IBM has announced a new model in its PureData for Analytics (previously Netezza) range. The previously existing model is now designated the N1001 and the new model the N2001. The big difference between the two is that the N2001 offers significantly improved performance and efficiency.
Let's talk about performance first. To begin with, the N2001 uses faster components throughout: faster disks, faster FPGAs (field programmable gate arrays) and faster CPUs. That's only to be expected with a new generation of hardware. However, IBM has also amended the architecture. Historically, there was one disk for each FPGA and CPU but in the N2001 that 1:1:1 ratio has changed to 2.5 disks per FPGA.

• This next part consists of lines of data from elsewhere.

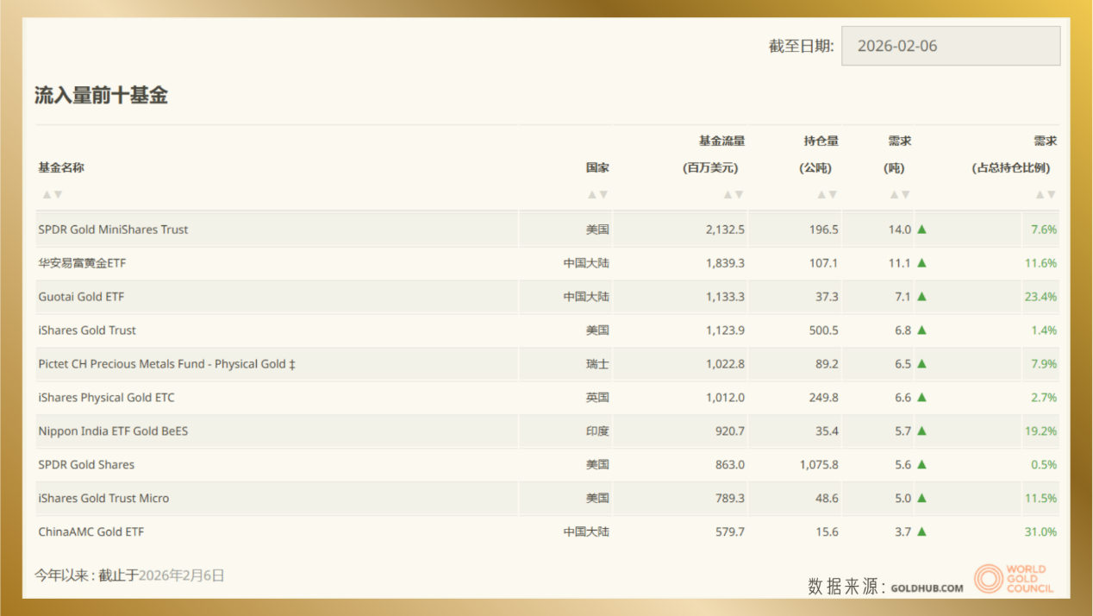The image size is (1093, 616).
Task: Sort table using 国家 column arrows
Action: 598,195
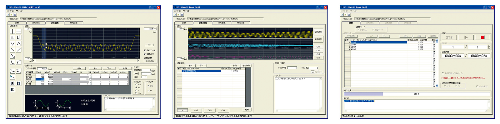Image resolution: width=500 pixels, height=124 pixels.
Task: Start the test with the play arrow button
Action: [466, 37]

The idea of having a fractional number of disks per FPGA might not be intuitively obvious as a concept but the way that this works is that each FPGA engine reads a page for a disk as quickly as it can, and then it's ready for the next one. So, that's how you get this aggregate figure. The other question one might ask is why it would be good idea to have more than one disk per FPGA in the first place? After all, the whole point of FPGAs is that, in effect, you can stream data directly from disk to the FPGA, thereby getting much greater throughput. If it was a good idea to have more than one disk per FPGA why didn't Netezza do that previously? The answer to that is that FPGA technology is and has been advancing more rapidly than disk technology and the increased number of logic gates in the latest generation of FPGAs means that they can handle greater capacity even though the disks themselves are larger (now at 600 GB). What this all means is that you get an effective scan rate (assuming 4x compression) of 128 GB/sec, which compares (very) favourably with competitive figures from the likes of Teradata and Oracle.
In terms of configuration the N2001 is available starting with half a rack, which has 96Tb user capacity (assuming 4x compression), and scales up to 4 racks.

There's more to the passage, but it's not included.